*** Opening of Excerpt provided ***
I have never read or seen someone do this before, so I wanted to pose the question here. Suppose I fit a basic linear model, $\text{price of house} = \beta_0 + \beta_1*\text{taxes} + \beta_2*\text{bedrooms} + \beta_3*\text{number of garage doors}$.
I fit this using OLS and I get a model that has combined $R^2$ of say .68... and I look at the residuals from the actuals vs predicted plot, and I see that the model does pretty well for houses that have less than 3 bedrooms, and maybe more than 2 garage doors....
I then build a robust linear regression model, or maybe a neural net, and I get a model that now performs worse as a whole, with a combined $R^2$ of say .53 BUT when I look at the residuals from the actuals vs predicted plot, I see that this model, model #2 was actually better a predicting the sales price for houses that model #1 did a poor job of predicting, say the outliers.... this scenario goes on and on, and lets say I have identified 5 different models, that for different parts of the population, do a better job of predicting those parts of the populations and these parts are not mutually exclusive.
Is there are known approaches or good documentation on say using diagnostics to identify where your model may be poorly performing (on what types of data), and then some standardized approach to say joining predictions from multiple models to get the highest $R^2$? I am not suggesting averaging model predictions, or what is generally seen in ensembles, at least in how I have seen them defined. I am saying a tactic to apply different types of models to different parts of a dataset, (through semi-automatic identifcation of which model is best applied where), and then joining up all of the best predictions.
I do not think segmenting the population first, and then building seperate models for each segment of the population is the best answer here, but is certainly one way to pseudo tackle it.
Hopefully this concept makes sense, as I think it would be very powerful. Thanks to everyone in advance for providing your thoughts and or supporting documentation / literature.
*** Close of Excerpt provided ***
*** Opening of Dataset excerpts ***
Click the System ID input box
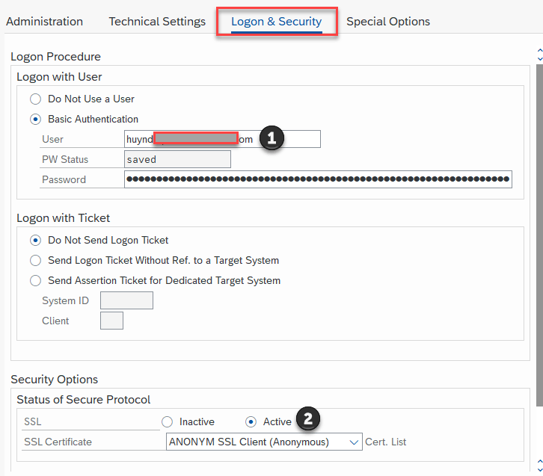Viewport: 543px width, 476px height. (126, 301)
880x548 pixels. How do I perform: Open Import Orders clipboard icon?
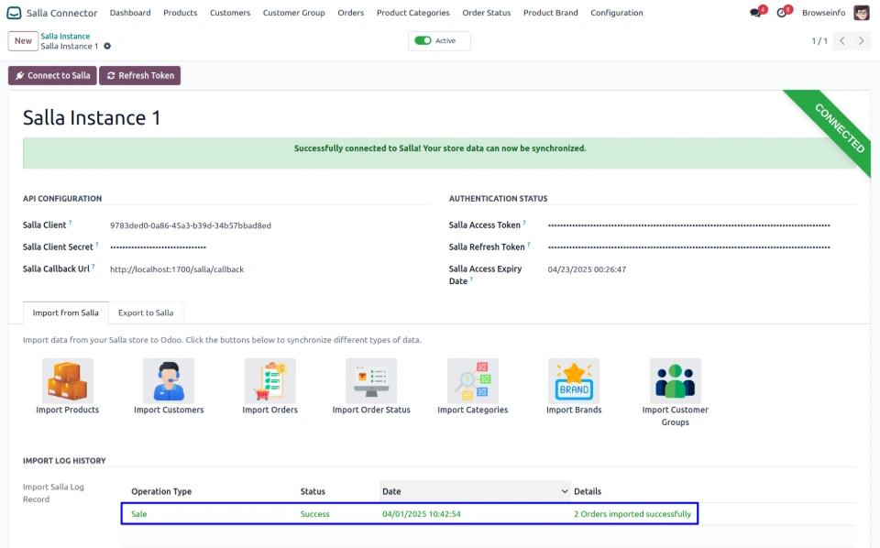(270, 380)
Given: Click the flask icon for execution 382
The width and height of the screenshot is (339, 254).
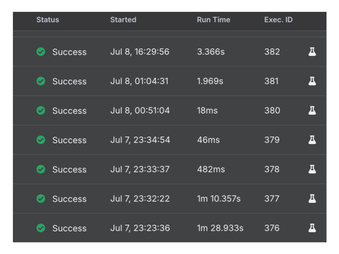Looking at the screenshot, I should [312, 52].
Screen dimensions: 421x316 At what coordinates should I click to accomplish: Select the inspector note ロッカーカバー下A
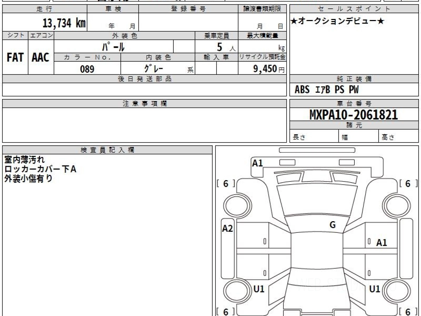[x=40, y=169]
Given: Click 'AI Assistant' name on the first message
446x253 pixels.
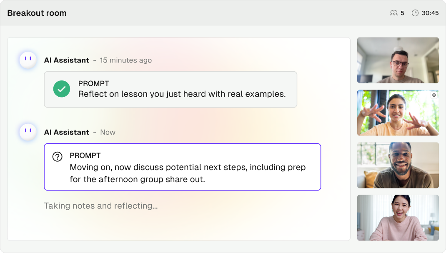Looking at the screenshot, I should pyautogui.click(x=66, y=60).
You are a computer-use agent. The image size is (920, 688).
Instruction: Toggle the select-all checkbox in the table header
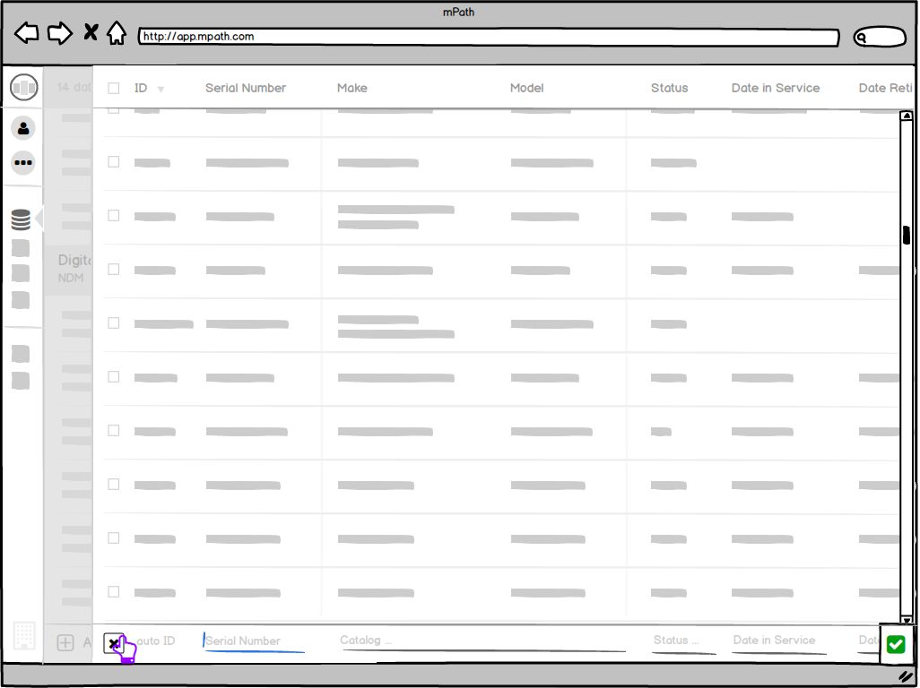click(x=113, y=88)
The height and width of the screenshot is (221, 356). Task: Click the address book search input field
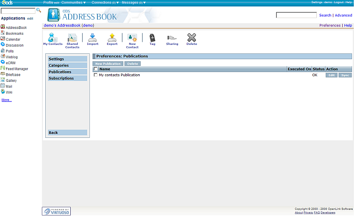click(296, 15)
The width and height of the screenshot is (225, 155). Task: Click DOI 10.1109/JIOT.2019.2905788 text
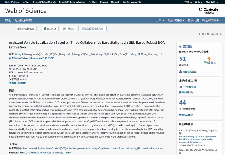tap(28, 73)
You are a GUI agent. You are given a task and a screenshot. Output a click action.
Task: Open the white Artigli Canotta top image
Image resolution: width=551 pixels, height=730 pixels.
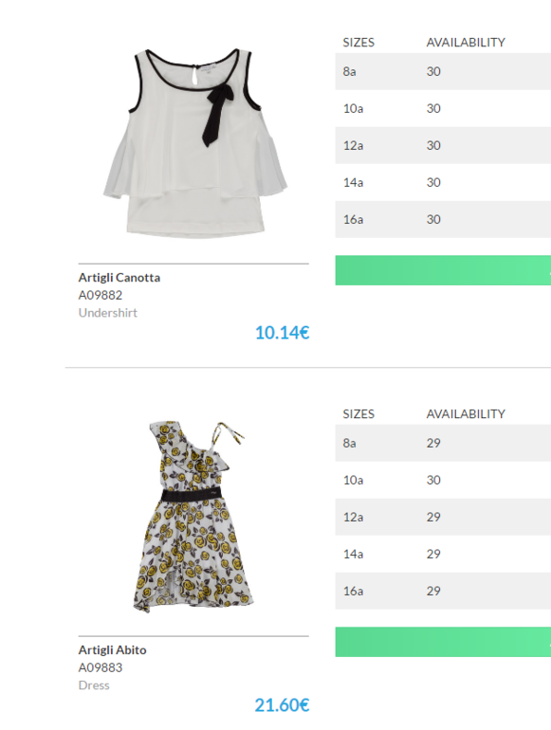194,143
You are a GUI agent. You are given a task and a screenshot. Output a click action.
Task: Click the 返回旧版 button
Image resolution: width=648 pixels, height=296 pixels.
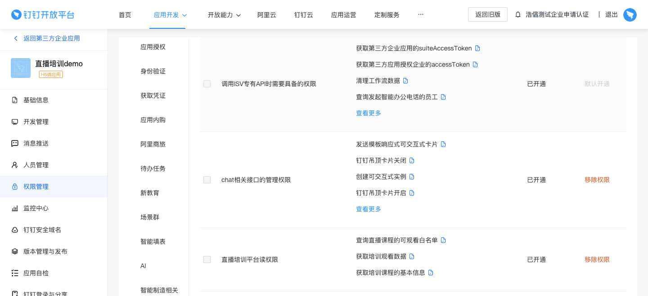[487, 14]
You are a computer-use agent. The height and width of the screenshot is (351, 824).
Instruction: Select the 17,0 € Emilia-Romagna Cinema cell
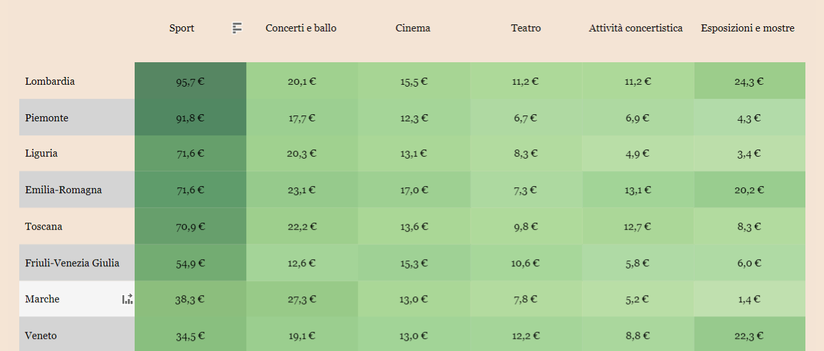click(414, 190)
*** Close of Dataset excerpts ***
Aim of the task — In the post about combining regression models, what combined R² does the second model reach?

Answer to the exercise — The second model reaches a combined R² of .53.